A new agreement is needed to determine the basis on which flood cover is provided beyond June 2013; legal changes in April 2013 will seek to counter rampant claims inflation in motor bodily injury lines; referral fees are to be outlawed; and the Competition Commission has set up an enquiry into the motor insurance sector. The changes are potentially positive for insurers, but significant uncertainties remain.
Meanwhile, the increasing use of comparison websites to purchase retail lines is squeezing profit margins, the market is increasingly commoditized, and investment returns are likely to remain low. Because the UK non-life market is developed and mature, we expect future growth to be relatively slow. Two trends have supported results in recent years: reserve releases and tariff increases. However, these trends appear to be coming to an end. On top of relatively unfavourable industry fundamentals, this could make 2012-2013 difficult for players in the non-life market.
Standard & Poor's Ratings Services has also published a report discussing its view of the ongoing regulatory changes in the UK life insurance market ("UK Life Insurers Face Hard Choices As Low Interest Rates Coincide With Widespread Regulatory Reform"). In their view, these require a strategic response from all players, even the market leaders. At the same time, continued macroeconomic uncertainty serves to constrain the margin for error.

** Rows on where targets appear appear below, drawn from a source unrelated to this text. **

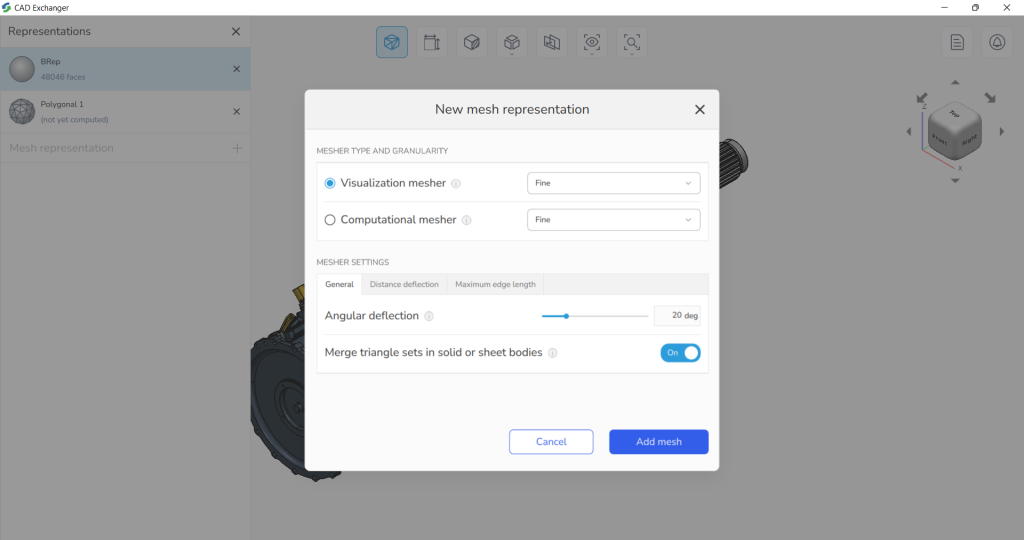Click the Add mesh button
1024x540 pixels.
tap(658, 442)
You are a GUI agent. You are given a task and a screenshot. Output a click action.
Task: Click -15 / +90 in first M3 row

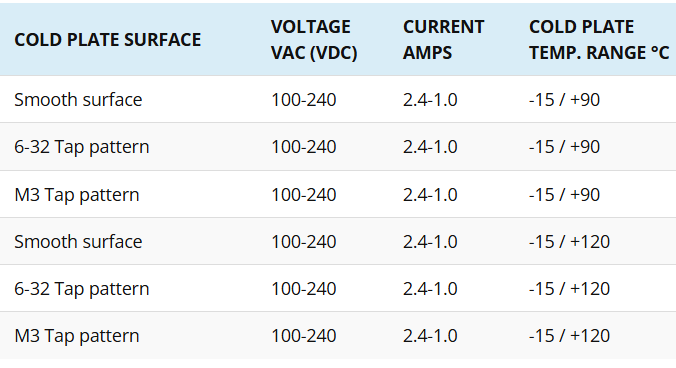pyautogui.click(x=564, y=195)
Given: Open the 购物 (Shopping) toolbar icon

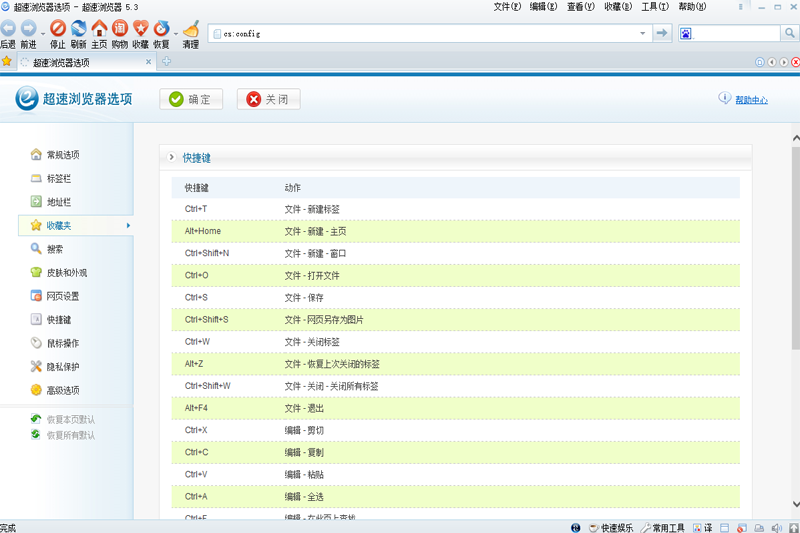Looking at the screenshot, I should (120, 29).
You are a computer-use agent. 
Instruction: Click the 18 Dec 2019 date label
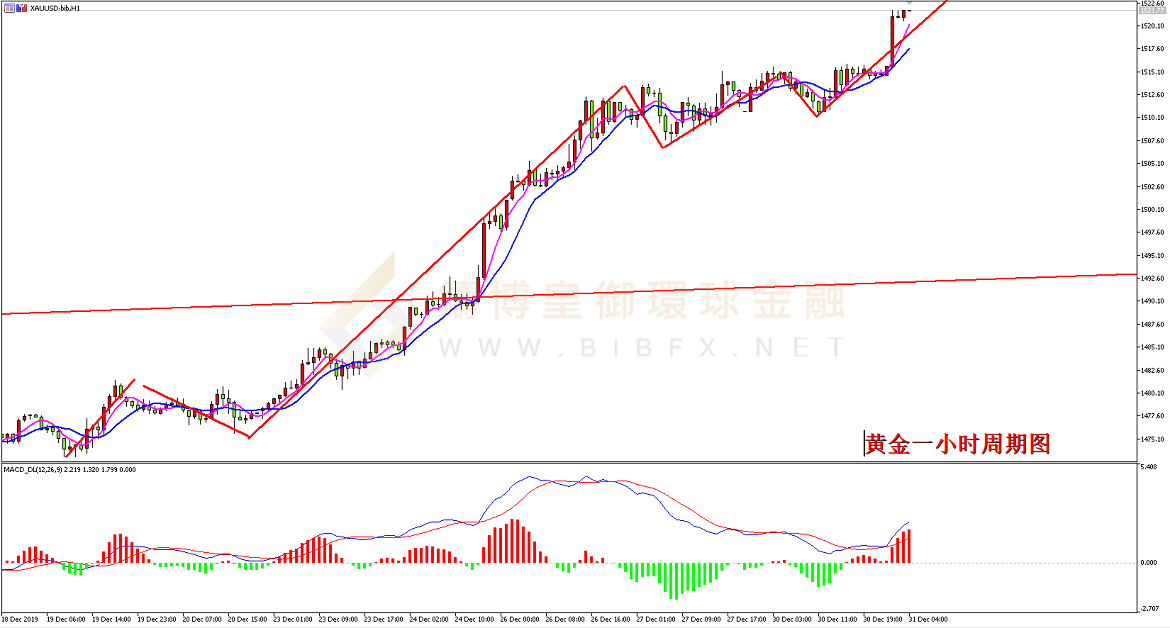click(x=20, y=621)
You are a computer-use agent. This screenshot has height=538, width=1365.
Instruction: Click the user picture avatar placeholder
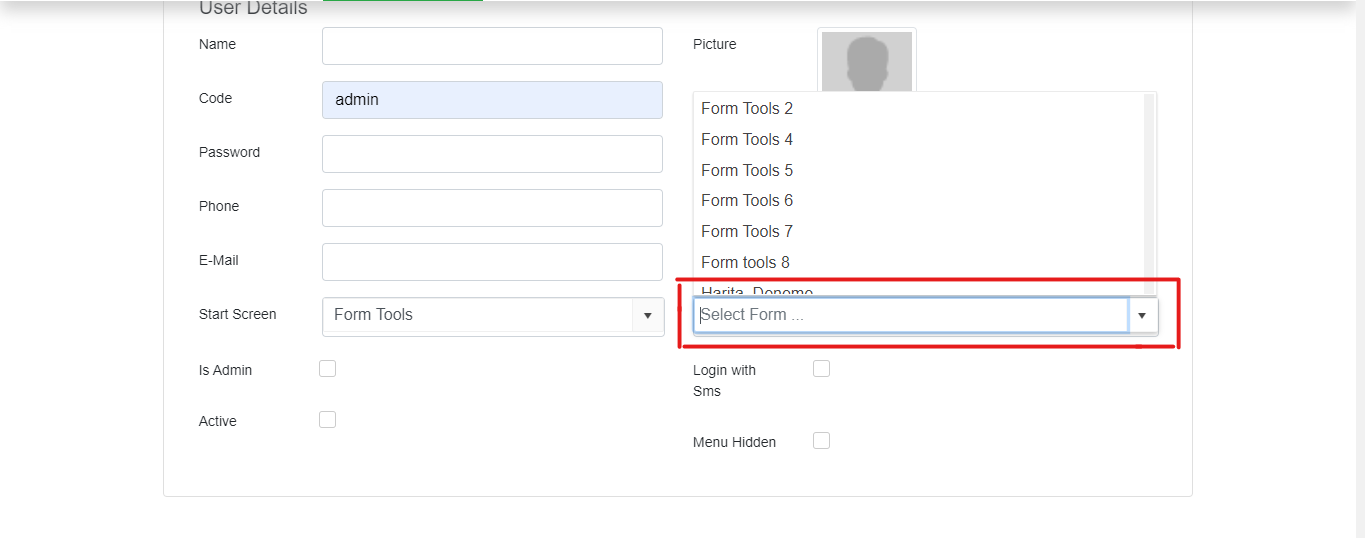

In their view, the insurers in the UK life sector that they expect to maintain or enhance their credit strength after the regulatory changes will be those with a broad distribution and product base that is not reliant on commission. In addition, those insurers that have access to the market via a number of routes or whose customers have already made the cultural transition to paying for advice will likely gain most from the changes under the Retail Distribution Review(RDR). The insurers that can extract value from auto-enrolment will be those that are able to retain and select schemes without weakening their profitability and those that can exploit the opportunity to sell a broader suite of benefits. Overall, a dip in new life sales appears likely over 2013 and 2014 as the market readjusts.
Across the industry, capitalization remains robust and has benefitted from significant reductions in risk. Furthermore, S&P consider the balance sheets of the UK life sector to be liquid. Most liabilities to which shareholders are exposed are long-dated, and illiquid. These liabilities are, in general, matched with highly liquid and highly rated bonds.